In occasione del terzo Consiglio Federale del 2026, che si è svolto a Cavenago di Brianza, è stata confermata la sospensione della convenzione con tra la Federazione Ciclistica Italiana e la Lega del Ciclismo Professionistico. La decisione della sospensione è stata presa nei giorni scorsi con una delibera del Presidente della FCI Cordiani Dagnoni, ed è nata quando la Lega ha trattato in prima persona la cessione dei diritti tv del Campionato italiano Donne Elite: un’operazione che, secondo quanto si legge nella delibera, non è stata autorizzata dalla Federazione.
Nel Consiglio Federale, naturalmente, si è parlato anche di altri temi. In apertura dei lavori il Presidente ha relazionato al Consiglio sugli incontri avuti a Bruxelles e con il Comitato organizzatore di Trento 2031. «Nel cuore dell’Europa abbiamo portato le nostre proposte sulla sicurezza, sempre più attuali alla luce dei recenti tragici eventi. Abbiamo trovato interlocutori che hanno recepito il nostro messaggio. Il mio augurio è che la politica faccia seguire fatti concreti alle parole. Non possiamo tollerare ancora quanto accaduto in questo fine settimana con due nostri tesserati travolti e uccisi dalle auto nello spazio di neanche 24 ore».
Dagnoni ha quindi riferito degli esiti dell’incontro con il Comitato organizzatore dei super mondiali di Trento 2031: «Sono convinto che sarà un grande evento in grado di confermare la capacità organizzativa del nostro movimento ciclistico. C’è ancora tanto da lavorare, ma la qualità delle risorse in campo mi rende ottimista».
Bilancio consuntivo 2025
Il Consiglio ha approvato il bilancio consuntivo del 2025, che si è chiuso con un avanzo economico pari a 300.082,93 euro e un aumento del valore della produzione di circa il 2%. «Questo risultato positivo – ha detto il presidente Dagnoni – è il frutto di un’attenta politica di gestione e razionalizzazione delle risorse disponibili, accompagnata da un utilizzo oculato e mirato dei fondi. Tale avanzo rappresenta non solo un segnale di buona amministrazione, ma anche un elemento che contribuisce in modo significativo al rafforzamento della solidità patrimoniale della Federazione».
Tessera d’onore
Istituita la tessera d’onore, riconoscimento da assegnare a figure di spicco o meritevoli per la loro attività a favore del ciclismo.
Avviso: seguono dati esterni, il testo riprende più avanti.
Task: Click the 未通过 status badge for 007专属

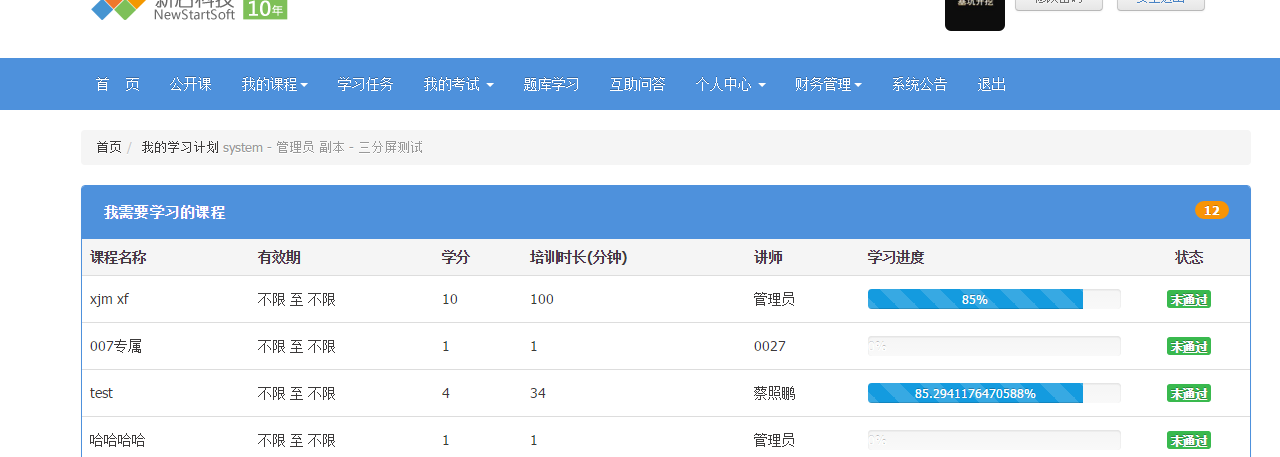Action: coord(1188,346)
Collezione Ernesto Colnago
Prima dei lavori, i consiglieri hanno effettuato una visita alla Collezione Ernesto Colnago, durante la quale è stato possibile ripercorrere la storia di uno dei marchi più importanti del ciclismo, intrecciata con la storia economica e sociale del Paese. «Ernesto Colnago – ha ricordato il Presidente Dagnoni – è un visionario, che ha costruito un simbolo in grado di ammaliare intere generazioni e lasciare un’impronta unica nel nostro sport. Se l’Italia continua a essere uno dei Paesi di riferimento nell’immaginario mondiale per stile e qualità, lo deve a figure come la sua».